The Royal College of Physicians (RCP) has published a new policy paper reiterating calls for a cross-government strategy to reduce health inequalities.
Last year, the RCP published a position paper setting out the case for a cross-government strategy to reduce health inequalities to address avoidable differences in health access and outcomes between certain groups.
Since then, the link between poor health and the environments people live in has become clearer than ever. The paper published today - ‘RCP view on health inequalities: the continued case for a cross-government strategy’ - outlines how health inequalities in the UK are continuing to widen and how the rising cost of living, and energy prices, gives further cause for concern for the health of the population.
New findings from a survey commissioned by the RCP in August 2022 show that due to the rising cost of energy bills, over two thirds of people (69%) feel more worried about their ability to stay warm and healthy at home this winter compared to last winter.

- - - - - - -

◆ TASK A:
Transcribe the part of the health inequalities passage that begins with the words "Since then, the" and ends with "of the population.".
◆ TASK B:
Express the lines of the entries from the line containing "In order to click on script-progress: 16/16" through the line containing "logo-icon is located" as a JSON list of strings, one string per line, leaving out blank lines.

- - - - - - -

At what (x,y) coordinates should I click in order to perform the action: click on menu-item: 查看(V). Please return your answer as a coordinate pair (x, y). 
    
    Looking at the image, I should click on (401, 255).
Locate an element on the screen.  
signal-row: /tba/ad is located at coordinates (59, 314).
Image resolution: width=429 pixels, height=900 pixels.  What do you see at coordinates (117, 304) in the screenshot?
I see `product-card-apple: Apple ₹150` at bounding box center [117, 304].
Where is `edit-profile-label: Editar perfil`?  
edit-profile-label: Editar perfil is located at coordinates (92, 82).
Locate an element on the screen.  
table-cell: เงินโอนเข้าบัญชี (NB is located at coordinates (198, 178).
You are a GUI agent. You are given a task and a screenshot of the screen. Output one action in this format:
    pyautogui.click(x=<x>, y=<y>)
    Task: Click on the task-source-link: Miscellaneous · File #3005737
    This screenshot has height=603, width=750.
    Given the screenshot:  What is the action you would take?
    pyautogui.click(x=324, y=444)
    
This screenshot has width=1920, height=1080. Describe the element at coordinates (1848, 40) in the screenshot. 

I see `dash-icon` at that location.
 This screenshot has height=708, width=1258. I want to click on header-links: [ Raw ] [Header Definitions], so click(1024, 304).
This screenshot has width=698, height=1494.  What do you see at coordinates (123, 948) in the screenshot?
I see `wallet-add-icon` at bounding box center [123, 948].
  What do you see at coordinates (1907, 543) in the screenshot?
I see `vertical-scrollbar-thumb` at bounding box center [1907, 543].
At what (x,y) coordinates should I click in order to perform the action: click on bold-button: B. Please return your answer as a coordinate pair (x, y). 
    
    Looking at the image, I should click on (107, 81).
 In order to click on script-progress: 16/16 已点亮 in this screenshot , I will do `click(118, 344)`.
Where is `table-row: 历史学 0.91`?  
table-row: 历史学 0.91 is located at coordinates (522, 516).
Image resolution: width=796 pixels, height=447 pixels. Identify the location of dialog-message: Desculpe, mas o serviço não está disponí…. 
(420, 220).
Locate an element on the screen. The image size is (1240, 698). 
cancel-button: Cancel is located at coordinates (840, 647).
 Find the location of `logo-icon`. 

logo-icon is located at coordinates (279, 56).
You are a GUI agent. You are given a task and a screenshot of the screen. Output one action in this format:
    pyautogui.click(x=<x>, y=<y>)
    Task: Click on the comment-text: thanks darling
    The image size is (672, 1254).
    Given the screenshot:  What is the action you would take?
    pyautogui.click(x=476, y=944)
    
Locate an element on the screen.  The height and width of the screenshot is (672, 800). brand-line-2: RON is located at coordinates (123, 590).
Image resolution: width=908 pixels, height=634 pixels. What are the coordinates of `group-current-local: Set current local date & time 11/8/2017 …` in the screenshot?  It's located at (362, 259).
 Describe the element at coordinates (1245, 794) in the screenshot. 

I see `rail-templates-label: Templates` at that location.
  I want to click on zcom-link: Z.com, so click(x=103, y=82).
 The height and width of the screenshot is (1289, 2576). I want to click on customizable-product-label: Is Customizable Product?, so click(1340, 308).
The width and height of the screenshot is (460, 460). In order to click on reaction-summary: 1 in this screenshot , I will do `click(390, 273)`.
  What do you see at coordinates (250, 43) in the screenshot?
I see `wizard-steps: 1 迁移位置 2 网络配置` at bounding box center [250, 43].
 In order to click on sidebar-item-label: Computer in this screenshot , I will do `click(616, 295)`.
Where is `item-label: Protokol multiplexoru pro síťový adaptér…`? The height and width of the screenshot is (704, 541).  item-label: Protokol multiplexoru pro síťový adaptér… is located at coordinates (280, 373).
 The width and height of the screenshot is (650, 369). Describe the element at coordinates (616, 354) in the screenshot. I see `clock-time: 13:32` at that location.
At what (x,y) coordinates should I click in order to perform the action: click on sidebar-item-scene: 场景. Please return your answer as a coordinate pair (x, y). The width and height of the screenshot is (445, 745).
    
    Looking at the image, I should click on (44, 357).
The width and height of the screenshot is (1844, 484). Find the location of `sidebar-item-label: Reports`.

- - - - - - -

◆ RESULT A:
Since then, the link between poor health and the environments people live in has become clearer than ever. The paper published today - ‘RCP view on health inequalities: the continued case for a cross-government strategy’ - outlines how health inequalities in the UK are continuing to widen and how the rising cost of living, and energy prices, gives further cause for concern for the health of the population.

◆ RESULT B:
[
  " In order to click on script-progress: 16/16 已点亮 in this screenshot , I will do `click(118, 344)`.",
  "Where is `table-row: 历史学 0.91`?  ",
  "table-row: 历史学 0.91 is located at coordinates (522, 516).",
  "Image resolution: width=796 pixels, height=447 pixels. Identify the location of dialog-message: Desculpe, mas o serviço não está disponí…. ",
  "(420, 220).",
  "Locate an element on the screen. The image size is (1240, 698). ",
  "cancel-button: Cancel is located at coordinates (840, 647).",
  " Find the location of `logo-icon`. ",
  "logo-icon is located at coordinates (279, 56)."
]